**** DATA RECORDS

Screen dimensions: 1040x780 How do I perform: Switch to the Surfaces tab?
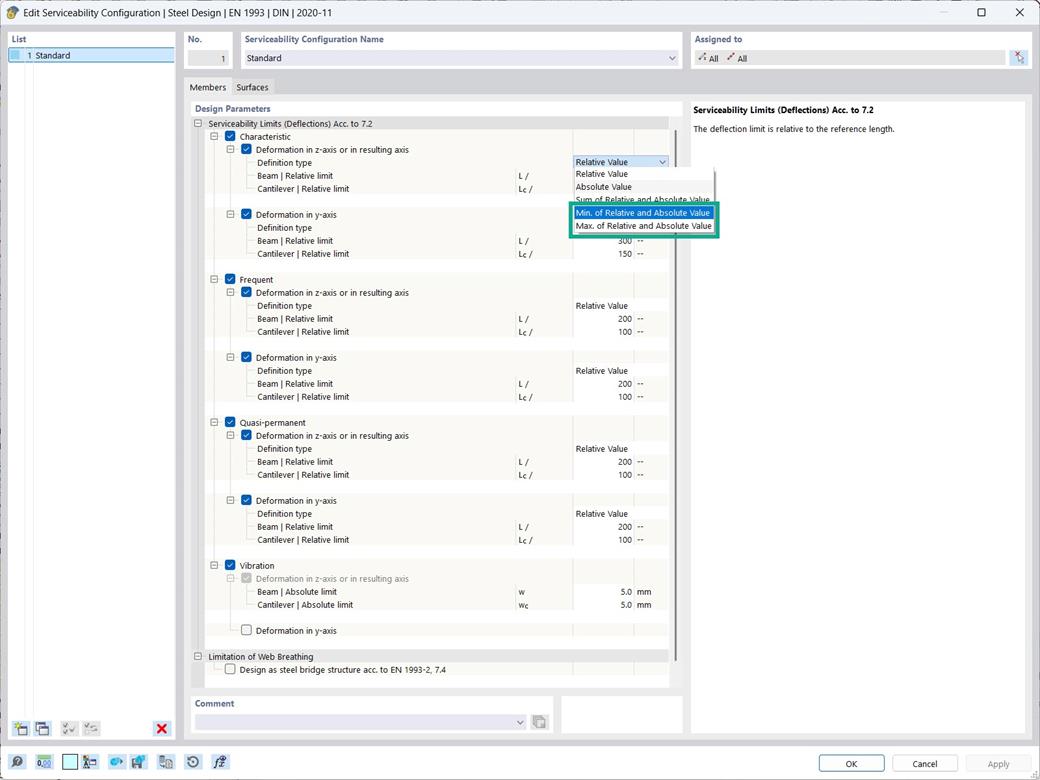pos(252,87)
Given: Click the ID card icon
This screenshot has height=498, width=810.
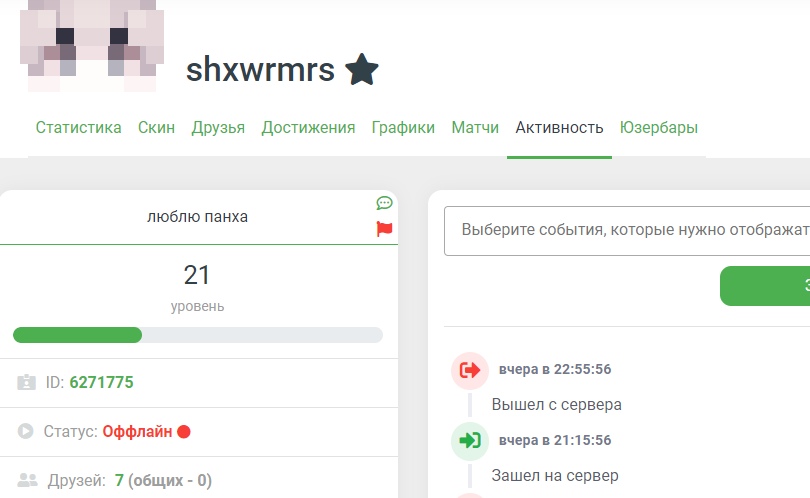Looking at the screenshot, I should [x=27, y=382].
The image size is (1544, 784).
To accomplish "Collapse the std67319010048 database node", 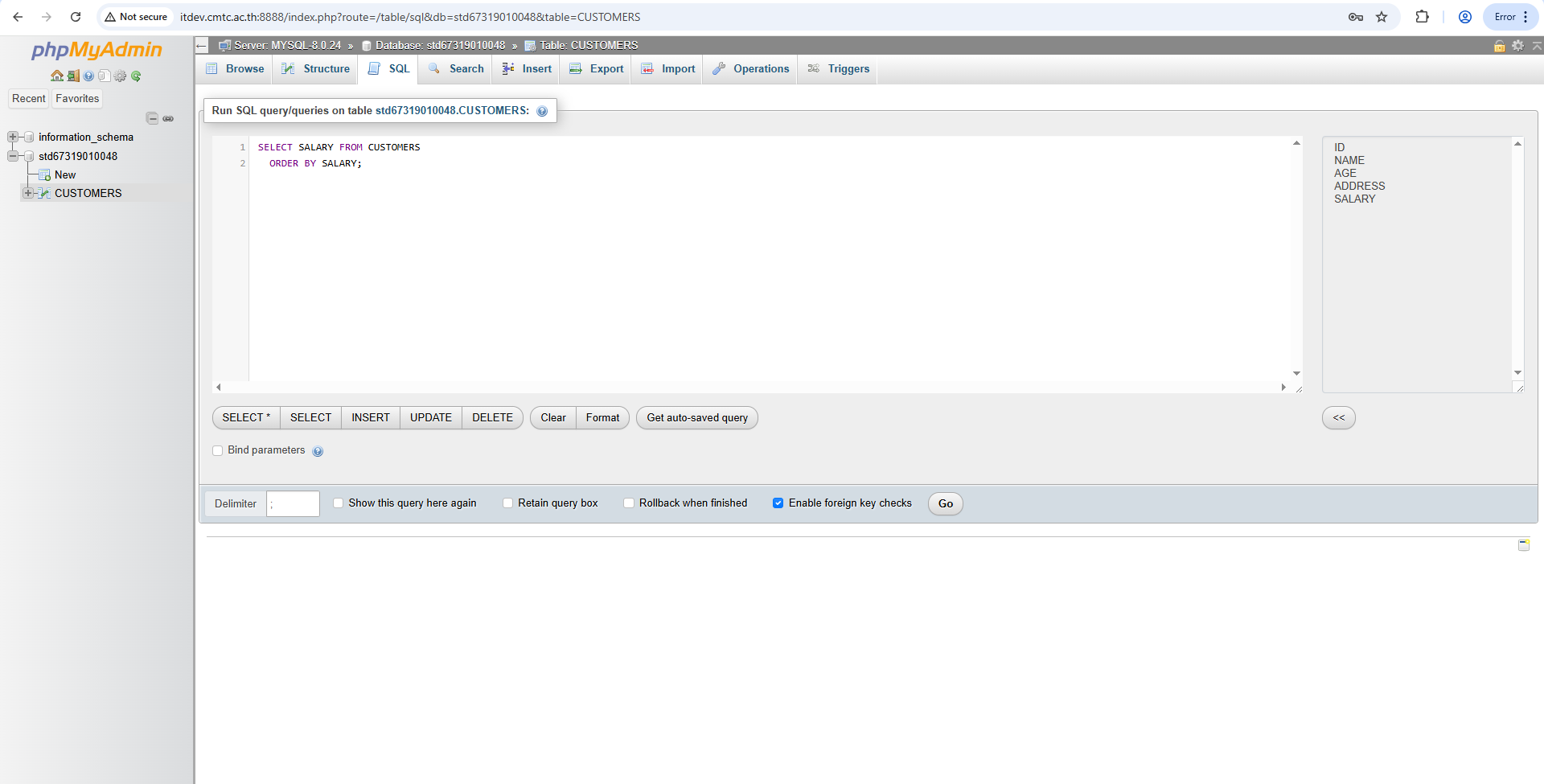I will point(13,156).
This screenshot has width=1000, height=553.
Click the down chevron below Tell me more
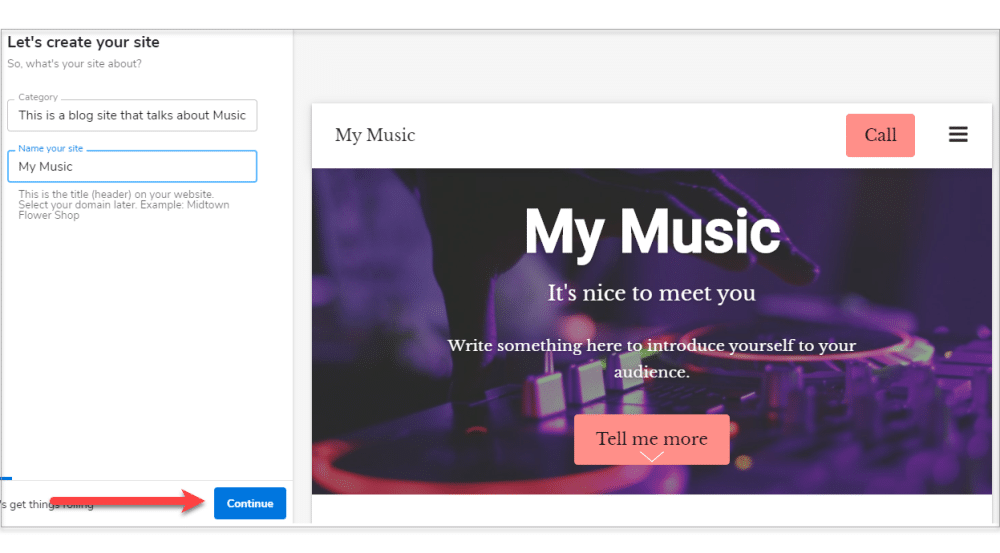click(651, 457)
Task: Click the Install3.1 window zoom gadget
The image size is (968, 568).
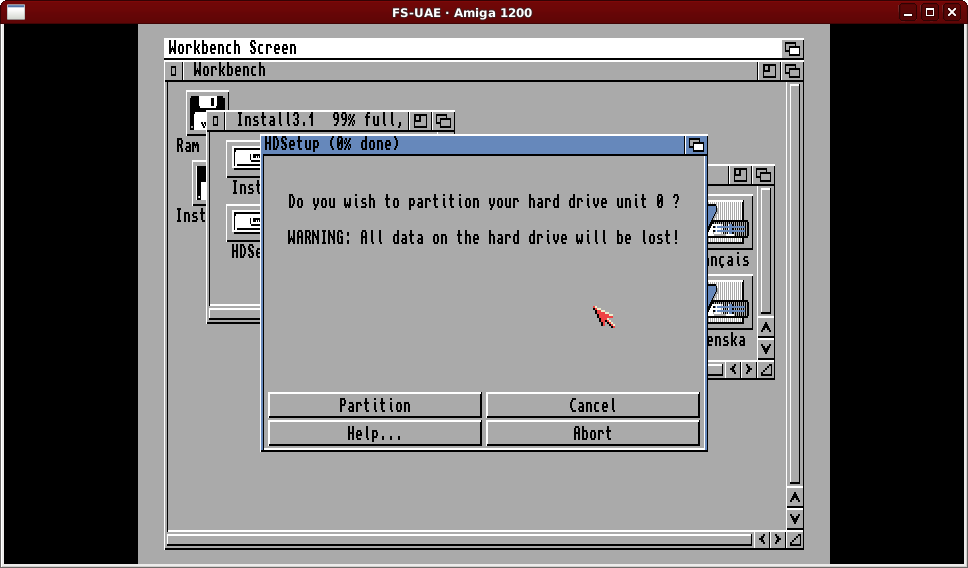Action: click(x=421, y=121)
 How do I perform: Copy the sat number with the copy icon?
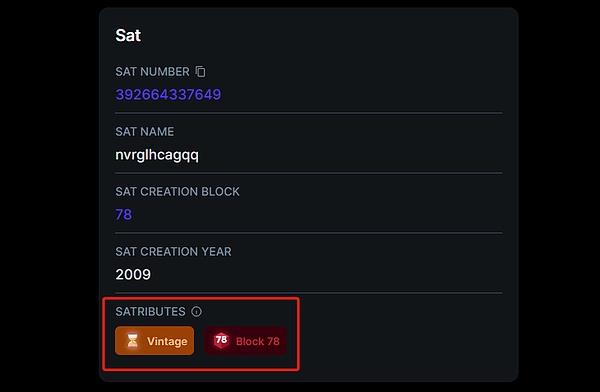click(x=201, y=72)
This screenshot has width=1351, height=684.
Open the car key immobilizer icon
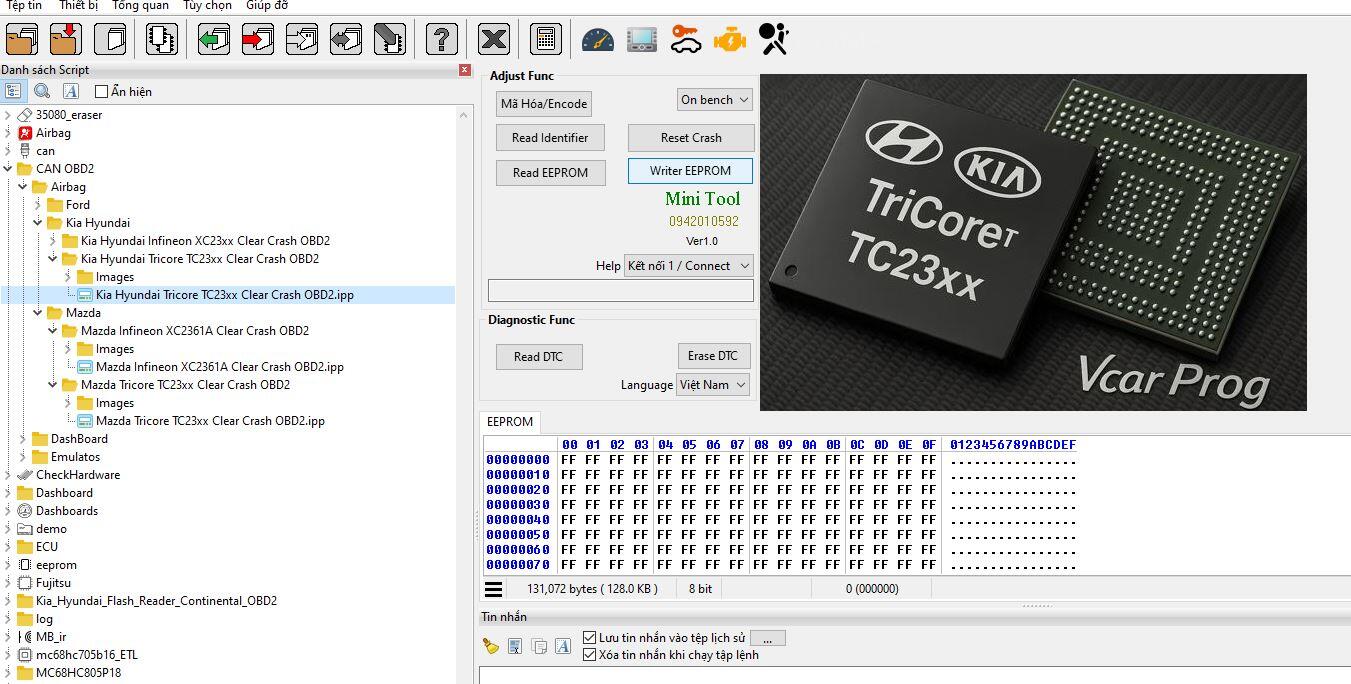click(x=685, y=40)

********

This task calls for the lines from the line containing "This screenshot has width=1351, height=684." through the end of the listing, set down exactly and only, with pictures omitted.

This screenshot has width=1351, height=684.
Open the car key immobilizer icon
click(x=685, y=40)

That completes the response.